DIR CIV - DIR RESP CIV.
Legislação Nacional: CP82 ART15 ART136 N1.
CCIV66 ART487 N2 ART503 ART505 ART570.
CE54 ART7 N1.
CPP87 ART410 N2 B C.
Jurisprudência Nacional: AC STJ DE 1979/02/08 IN BMJ N284 PAG166.
AC RP DE 1995/09/27 IN CJ ANOXX T4 PAG234.
AC STJ DE 1992/06/11 IN BMJ N418 PAG478.
AC RL DE 1974/12/06 IN BMJ N242 PAG352.
Sumário: I - Se na responsabilidade civil a Lei adoptou a tese da culpa em abstracto, já na responsabilidade penal, a culpa há-de aferir-se, em concreto, de harmonia com as qualidades e capacidades do agente.
II - A velocidade será excessiva sempre que o condutor dentro da amplitude e extensão da estrada, visível em cada momento, não pode parar o veículo, não havendo que levar em conta, um carro que de repente se atravessa, uma árvore que cai, ou um qualquer outro obstáculo que inopinadamente se atravessa à frente.
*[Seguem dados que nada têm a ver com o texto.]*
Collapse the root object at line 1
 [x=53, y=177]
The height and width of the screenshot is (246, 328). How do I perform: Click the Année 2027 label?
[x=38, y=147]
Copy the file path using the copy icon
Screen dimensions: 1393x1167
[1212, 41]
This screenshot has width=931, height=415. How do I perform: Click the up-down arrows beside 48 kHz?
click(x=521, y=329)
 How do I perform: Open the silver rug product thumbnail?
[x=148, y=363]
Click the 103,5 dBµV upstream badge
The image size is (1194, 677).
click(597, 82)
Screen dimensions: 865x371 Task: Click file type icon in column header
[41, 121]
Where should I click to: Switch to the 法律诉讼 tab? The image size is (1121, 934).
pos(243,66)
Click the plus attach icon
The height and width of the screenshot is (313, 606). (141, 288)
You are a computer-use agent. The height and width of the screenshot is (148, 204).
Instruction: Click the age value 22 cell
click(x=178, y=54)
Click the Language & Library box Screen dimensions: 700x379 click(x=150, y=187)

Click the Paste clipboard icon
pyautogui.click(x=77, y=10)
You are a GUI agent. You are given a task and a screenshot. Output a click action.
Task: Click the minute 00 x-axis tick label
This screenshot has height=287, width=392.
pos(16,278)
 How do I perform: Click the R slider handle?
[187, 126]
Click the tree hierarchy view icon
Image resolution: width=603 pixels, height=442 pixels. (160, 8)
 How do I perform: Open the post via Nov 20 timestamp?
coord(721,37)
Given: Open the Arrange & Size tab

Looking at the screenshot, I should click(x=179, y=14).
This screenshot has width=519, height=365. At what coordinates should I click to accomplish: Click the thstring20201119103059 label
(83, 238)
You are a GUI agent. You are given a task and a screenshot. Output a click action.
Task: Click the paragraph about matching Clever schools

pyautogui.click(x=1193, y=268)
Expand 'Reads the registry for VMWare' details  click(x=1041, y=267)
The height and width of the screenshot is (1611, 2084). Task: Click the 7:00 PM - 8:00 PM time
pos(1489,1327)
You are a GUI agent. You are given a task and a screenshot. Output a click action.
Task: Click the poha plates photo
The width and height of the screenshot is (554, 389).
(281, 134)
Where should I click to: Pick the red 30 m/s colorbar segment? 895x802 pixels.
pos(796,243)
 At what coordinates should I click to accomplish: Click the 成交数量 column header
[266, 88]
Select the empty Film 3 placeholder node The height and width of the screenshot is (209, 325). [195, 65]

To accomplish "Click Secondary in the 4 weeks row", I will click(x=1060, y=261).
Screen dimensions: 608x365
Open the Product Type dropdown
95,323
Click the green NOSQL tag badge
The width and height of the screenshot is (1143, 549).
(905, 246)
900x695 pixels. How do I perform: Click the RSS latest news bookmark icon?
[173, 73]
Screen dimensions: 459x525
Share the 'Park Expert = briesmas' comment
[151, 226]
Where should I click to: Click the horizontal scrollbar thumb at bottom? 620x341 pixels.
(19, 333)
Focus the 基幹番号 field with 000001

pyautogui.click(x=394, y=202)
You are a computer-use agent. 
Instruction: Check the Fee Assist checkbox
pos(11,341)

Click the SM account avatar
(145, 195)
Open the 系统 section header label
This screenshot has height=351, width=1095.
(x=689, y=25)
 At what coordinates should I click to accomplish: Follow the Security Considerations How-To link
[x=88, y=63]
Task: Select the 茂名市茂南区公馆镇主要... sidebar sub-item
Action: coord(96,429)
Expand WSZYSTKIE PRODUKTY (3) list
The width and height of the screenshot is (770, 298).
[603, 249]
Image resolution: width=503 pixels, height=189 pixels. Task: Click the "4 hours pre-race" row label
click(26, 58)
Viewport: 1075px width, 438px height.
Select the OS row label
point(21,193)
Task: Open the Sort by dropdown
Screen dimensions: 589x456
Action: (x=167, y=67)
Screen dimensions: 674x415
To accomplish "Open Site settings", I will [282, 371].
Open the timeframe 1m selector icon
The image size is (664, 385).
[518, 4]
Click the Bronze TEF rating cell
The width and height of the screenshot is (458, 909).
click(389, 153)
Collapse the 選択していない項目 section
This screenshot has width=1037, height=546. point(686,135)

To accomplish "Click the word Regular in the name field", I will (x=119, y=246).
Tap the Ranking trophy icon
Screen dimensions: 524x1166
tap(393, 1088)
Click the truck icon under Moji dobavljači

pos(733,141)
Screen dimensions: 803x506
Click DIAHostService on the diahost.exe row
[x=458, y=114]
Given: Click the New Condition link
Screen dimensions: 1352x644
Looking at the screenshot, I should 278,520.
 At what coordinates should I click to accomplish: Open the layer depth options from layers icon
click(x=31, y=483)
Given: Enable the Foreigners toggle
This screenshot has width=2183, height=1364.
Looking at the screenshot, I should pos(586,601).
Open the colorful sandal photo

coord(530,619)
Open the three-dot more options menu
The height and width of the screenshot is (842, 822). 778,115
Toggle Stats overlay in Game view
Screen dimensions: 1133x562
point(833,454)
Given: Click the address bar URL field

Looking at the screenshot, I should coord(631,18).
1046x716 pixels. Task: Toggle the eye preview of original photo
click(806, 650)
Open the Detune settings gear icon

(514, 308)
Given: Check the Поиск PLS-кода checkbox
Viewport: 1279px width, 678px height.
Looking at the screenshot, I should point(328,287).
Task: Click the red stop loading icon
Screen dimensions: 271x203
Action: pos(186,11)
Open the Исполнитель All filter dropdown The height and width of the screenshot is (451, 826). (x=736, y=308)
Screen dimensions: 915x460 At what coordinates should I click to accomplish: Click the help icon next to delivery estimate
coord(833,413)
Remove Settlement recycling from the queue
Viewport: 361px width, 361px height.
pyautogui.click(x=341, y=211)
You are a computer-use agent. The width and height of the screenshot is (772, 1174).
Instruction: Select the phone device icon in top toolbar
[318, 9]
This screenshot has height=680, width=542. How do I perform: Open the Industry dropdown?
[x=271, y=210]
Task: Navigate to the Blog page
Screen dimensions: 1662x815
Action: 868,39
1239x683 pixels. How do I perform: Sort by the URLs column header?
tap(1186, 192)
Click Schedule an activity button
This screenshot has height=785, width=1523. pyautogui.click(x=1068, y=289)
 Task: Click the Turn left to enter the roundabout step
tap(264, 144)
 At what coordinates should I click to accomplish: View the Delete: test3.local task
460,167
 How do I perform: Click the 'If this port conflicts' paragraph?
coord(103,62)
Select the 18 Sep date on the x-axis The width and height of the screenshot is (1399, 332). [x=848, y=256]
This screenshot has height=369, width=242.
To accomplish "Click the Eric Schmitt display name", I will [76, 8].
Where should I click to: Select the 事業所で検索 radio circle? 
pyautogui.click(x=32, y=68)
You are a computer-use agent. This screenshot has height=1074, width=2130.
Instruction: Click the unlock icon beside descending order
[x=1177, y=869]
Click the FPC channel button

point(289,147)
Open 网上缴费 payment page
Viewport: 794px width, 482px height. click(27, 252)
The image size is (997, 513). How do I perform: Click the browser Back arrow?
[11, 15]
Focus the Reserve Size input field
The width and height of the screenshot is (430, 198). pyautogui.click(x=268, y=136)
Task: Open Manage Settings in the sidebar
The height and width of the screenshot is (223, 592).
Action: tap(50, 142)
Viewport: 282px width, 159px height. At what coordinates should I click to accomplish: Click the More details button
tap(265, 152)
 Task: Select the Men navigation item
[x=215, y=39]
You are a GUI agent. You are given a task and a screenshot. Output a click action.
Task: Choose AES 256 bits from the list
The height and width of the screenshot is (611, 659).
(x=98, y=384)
III - Não será excessiva a velocidade de 40 Km/hora, dentro de localidade quando o condutor circula numa recta e não consegue evitar o embate mortal num peão que só avista no meio da faixa de rodagem a cerca de 10 metros, em local escuro (era noite), não obstante ter reduzido de imediato a velocidade, ter guinado para a direita afastando-se do local onde o peão se encontrava e, de ter travado, de imediato ao aperceber-se que o peão prosseguia a sua marcha, tendo deixado um rasto de travagem de 4,20 metros.
IV - Devendo-se o acidente a culpa exclusiva da vítima não há obrigação de indemnizar mesmo com base na responsabilidade objectiva.